Lines 8 to 12 show a closure that is being used to filter out words that are less than 3 characters in length. Only words that have 3 or more characters are added to the feature list using the left-shift operator (<<). This is where a Perl “unless” keyword would be useful in the Groovy language, as it would reduce the if statement to a single line. It would also read better, along the lines of “add word to feature list unless size of word is less than 3″. There is demand for this keyword, so we’ll just have to wait and see if it makes it into Groovy.

Finally, line 13 returns the feature list. You don’t need to provide a return statement in Groovy, but in this case it is necessary as the last variable in the method is returned by default. I prefer to explicitly state what the method returns, because doing otherwise could introduce unexpected behaviour into your code.

This code example is quite brief, but it should give you a taste of what Groovy has to offer.

Sydney Groovy Group

Today I decided to start up a special interest group for Groovy and Grails developers in Sydney. If you are interested in Groovy or would like to be a presenter then please join up at Groovy Sydney. You can register your Groovy talk on the Presentation Topics page, and I will organise for you to present at the next meeting. The Groovy Sydney group will meet on a monthly basis at the ThoughtWorks office, followed by drinks at a nearby pub.

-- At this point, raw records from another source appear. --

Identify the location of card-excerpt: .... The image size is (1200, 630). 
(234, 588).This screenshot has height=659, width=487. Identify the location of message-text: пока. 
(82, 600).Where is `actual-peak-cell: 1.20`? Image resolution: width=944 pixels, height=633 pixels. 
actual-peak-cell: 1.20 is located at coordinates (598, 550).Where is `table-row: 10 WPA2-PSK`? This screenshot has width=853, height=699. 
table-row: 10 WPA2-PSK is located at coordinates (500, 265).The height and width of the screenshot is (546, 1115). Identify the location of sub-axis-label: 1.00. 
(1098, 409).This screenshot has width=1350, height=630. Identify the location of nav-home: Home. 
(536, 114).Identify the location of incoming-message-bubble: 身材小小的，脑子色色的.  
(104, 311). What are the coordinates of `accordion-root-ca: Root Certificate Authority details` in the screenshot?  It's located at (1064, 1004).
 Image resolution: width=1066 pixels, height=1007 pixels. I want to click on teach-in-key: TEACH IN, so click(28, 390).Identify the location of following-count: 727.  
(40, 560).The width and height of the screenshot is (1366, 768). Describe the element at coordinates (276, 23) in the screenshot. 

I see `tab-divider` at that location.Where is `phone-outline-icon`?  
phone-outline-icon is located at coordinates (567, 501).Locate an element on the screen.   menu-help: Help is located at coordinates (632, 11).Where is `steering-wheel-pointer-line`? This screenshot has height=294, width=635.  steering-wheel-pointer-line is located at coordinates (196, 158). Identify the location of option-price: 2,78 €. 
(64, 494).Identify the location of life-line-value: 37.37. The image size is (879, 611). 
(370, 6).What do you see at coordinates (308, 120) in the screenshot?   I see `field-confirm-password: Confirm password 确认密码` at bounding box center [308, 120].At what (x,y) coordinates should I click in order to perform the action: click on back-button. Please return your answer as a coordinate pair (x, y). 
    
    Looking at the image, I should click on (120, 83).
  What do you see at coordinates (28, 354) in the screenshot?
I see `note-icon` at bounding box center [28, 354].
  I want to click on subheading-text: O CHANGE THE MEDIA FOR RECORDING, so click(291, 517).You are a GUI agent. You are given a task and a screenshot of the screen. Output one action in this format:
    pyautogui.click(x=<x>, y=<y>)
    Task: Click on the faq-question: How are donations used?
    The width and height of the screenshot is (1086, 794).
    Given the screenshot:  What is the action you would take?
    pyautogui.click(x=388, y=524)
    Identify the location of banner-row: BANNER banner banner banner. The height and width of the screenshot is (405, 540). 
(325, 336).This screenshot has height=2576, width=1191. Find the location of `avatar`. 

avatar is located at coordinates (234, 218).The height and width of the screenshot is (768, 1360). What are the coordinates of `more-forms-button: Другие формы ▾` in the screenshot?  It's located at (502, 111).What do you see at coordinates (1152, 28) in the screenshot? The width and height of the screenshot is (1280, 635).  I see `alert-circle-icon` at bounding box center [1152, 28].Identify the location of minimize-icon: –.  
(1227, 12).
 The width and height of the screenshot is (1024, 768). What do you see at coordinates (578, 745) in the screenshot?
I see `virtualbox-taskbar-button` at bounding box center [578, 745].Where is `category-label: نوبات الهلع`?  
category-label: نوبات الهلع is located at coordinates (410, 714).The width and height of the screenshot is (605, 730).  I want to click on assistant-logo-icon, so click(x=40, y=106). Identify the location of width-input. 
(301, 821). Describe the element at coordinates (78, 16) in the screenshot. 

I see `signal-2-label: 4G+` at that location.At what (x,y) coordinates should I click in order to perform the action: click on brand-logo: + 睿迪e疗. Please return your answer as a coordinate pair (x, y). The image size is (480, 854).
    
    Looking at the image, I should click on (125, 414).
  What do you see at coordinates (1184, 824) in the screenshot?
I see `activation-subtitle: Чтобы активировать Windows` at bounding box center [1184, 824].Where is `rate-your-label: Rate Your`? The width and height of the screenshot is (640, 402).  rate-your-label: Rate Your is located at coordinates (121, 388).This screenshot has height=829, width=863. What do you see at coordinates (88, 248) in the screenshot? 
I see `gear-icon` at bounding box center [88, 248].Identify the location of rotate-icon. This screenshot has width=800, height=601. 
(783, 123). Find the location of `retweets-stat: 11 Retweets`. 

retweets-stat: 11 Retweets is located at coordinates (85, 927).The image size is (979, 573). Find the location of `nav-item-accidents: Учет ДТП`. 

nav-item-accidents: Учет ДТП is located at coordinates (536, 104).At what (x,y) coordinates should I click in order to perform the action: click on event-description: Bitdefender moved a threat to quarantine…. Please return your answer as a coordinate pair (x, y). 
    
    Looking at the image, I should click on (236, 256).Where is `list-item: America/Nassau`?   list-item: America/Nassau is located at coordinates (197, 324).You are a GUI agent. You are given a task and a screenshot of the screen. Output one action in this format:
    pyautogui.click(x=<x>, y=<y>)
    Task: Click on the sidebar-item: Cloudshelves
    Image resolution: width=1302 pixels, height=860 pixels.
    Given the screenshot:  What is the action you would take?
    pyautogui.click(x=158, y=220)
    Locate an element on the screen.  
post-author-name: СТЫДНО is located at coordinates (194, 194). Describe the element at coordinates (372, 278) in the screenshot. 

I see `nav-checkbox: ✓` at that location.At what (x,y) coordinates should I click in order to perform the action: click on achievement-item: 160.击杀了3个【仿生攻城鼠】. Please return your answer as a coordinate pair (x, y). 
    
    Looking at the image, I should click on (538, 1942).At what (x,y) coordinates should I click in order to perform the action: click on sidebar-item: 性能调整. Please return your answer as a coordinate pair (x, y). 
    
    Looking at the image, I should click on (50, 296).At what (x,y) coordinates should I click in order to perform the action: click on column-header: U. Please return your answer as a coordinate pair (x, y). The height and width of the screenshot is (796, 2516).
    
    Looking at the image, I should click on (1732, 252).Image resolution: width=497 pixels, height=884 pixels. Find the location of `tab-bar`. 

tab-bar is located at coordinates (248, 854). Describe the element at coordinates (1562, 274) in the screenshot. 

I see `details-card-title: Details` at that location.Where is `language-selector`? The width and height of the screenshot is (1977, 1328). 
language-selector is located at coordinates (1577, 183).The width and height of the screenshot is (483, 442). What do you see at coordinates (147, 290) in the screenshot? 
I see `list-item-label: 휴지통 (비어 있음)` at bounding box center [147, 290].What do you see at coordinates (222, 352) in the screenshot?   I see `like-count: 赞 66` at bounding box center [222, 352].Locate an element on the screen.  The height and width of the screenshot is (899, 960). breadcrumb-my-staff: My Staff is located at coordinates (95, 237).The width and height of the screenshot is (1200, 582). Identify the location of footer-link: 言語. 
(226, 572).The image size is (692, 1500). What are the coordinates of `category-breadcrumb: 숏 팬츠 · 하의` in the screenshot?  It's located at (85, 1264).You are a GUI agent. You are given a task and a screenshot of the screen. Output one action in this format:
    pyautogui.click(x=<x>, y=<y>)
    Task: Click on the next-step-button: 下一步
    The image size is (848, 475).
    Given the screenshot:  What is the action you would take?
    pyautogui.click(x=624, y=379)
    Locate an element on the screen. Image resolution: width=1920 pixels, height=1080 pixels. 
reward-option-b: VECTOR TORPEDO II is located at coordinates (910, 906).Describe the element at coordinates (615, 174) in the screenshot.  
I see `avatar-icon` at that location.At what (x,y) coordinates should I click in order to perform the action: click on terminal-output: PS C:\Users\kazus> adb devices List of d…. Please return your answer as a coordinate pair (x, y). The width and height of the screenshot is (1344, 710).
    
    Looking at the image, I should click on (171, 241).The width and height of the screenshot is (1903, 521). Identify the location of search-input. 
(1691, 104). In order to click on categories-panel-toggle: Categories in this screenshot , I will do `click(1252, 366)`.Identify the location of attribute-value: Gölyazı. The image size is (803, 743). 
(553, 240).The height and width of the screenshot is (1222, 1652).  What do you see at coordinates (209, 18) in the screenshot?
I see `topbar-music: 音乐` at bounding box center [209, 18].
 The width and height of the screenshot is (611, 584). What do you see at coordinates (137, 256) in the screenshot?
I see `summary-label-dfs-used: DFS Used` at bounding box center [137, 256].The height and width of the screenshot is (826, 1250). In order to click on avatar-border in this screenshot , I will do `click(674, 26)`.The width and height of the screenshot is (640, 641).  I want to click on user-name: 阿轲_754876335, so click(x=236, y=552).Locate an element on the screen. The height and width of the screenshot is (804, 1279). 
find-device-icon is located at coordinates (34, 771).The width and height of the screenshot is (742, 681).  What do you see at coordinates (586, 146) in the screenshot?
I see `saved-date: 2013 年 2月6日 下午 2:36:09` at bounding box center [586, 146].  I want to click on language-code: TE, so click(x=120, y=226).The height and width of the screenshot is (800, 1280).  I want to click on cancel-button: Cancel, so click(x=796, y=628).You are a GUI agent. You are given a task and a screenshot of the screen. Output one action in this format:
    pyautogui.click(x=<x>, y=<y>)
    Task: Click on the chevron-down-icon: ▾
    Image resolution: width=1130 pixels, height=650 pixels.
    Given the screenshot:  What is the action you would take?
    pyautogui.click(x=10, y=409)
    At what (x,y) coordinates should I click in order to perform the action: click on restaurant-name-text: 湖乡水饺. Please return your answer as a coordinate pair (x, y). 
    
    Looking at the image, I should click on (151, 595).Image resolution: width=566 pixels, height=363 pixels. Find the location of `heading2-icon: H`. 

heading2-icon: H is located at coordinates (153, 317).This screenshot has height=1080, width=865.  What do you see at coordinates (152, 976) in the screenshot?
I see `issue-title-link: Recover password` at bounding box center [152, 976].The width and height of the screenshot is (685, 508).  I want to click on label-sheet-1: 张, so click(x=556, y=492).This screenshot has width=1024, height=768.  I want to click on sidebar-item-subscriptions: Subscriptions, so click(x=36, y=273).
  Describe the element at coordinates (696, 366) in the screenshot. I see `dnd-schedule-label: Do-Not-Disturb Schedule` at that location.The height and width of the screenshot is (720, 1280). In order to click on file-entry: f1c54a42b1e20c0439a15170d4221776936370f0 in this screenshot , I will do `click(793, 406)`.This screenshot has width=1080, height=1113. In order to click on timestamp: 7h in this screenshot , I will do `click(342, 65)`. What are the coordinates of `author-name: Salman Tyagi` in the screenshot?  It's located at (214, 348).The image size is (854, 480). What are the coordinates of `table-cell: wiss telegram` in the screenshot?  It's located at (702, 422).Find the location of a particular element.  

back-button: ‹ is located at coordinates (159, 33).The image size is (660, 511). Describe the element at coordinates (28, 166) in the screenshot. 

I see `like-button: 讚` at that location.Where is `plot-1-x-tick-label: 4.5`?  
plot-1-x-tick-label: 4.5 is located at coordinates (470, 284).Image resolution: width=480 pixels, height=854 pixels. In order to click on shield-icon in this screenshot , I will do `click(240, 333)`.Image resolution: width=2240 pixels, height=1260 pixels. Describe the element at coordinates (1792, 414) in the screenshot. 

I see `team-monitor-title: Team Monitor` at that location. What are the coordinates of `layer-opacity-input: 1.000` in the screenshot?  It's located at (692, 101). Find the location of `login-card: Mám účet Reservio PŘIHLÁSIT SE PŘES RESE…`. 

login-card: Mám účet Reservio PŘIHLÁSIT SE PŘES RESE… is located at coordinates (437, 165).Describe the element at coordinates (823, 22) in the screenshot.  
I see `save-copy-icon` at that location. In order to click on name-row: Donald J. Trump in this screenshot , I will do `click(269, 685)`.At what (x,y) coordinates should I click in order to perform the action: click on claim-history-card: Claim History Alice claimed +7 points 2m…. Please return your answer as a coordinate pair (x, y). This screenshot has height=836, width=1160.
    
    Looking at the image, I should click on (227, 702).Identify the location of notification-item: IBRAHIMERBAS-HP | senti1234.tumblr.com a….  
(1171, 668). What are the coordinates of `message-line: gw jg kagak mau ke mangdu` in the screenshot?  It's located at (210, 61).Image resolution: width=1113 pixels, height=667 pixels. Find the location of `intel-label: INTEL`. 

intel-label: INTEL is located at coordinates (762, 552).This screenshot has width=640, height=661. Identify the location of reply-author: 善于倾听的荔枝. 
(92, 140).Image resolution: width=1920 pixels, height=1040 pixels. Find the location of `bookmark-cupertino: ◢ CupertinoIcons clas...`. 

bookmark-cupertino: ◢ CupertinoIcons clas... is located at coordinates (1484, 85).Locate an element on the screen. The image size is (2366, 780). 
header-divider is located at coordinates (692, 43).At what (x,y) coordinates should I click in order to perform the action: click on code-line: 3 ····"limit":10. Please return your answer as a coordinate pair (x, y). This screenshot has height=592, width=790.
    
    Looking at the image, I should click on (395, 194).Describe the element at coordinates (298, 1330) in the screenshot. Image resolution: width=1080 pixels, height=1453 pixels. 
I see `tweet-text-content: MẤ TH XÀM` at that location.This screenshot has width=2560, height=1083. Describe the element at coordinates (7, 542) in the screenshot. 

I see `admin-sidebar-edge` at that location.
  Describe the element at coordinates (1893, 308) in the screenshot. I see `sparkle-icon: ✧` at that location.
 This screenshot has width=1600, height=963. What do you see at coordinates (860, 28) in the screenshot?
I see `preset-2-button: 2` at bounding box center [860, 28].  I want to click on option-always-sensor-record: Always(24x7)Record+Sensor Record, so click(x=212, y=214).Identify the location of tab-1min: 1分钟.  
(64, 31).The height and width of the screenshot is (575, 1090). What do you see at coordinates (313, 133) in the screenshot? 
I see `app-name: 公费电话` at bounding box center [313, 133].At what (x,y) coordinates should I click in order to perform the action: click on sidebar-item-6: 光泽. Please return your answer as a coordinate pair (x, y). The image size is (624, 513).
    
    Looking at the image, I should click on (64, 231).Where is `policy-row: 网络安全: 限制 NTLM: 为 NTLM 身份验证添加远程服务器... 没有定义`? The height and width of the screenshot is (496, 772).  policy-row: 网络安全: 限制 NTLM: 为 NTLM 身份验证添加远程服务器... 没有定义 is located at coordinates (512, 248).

Groovy is a dynamic language that I have been ignoring until now for no particular reason. I first heard about it when I was doing consulting work in Brisbane last year. One of the client developers of a large bankasurance company gave a pretty good presentation on Groovy. But back then I was ignorant and caught up in the Ruby on Rails hype.

The thing about Groovy that won me over was that you can start off by writing your code in Java, and then refactor to make your code groovier. It reduces the learning curve required to be productive in a new programming language, which I believe to be quite novel.

Groovy makes sense in the enterprise as it allows you to leverage your existing Java based systems. You can deploy a Groovy application in your expensive J2EE application servers, therefore maximising your return on investment in infrastructure costs. For example, Grails — a Rails-esque web application framework for Groovy — can be deployed as part of a Spring application. Essentially you can implement a lot of your integration business logic in Java, and use Grails to quickly create frontend CRUD functionality, which is tedious to do in Spring alone. Groovy is a tool worth having for any Java developer looking for productivity gains.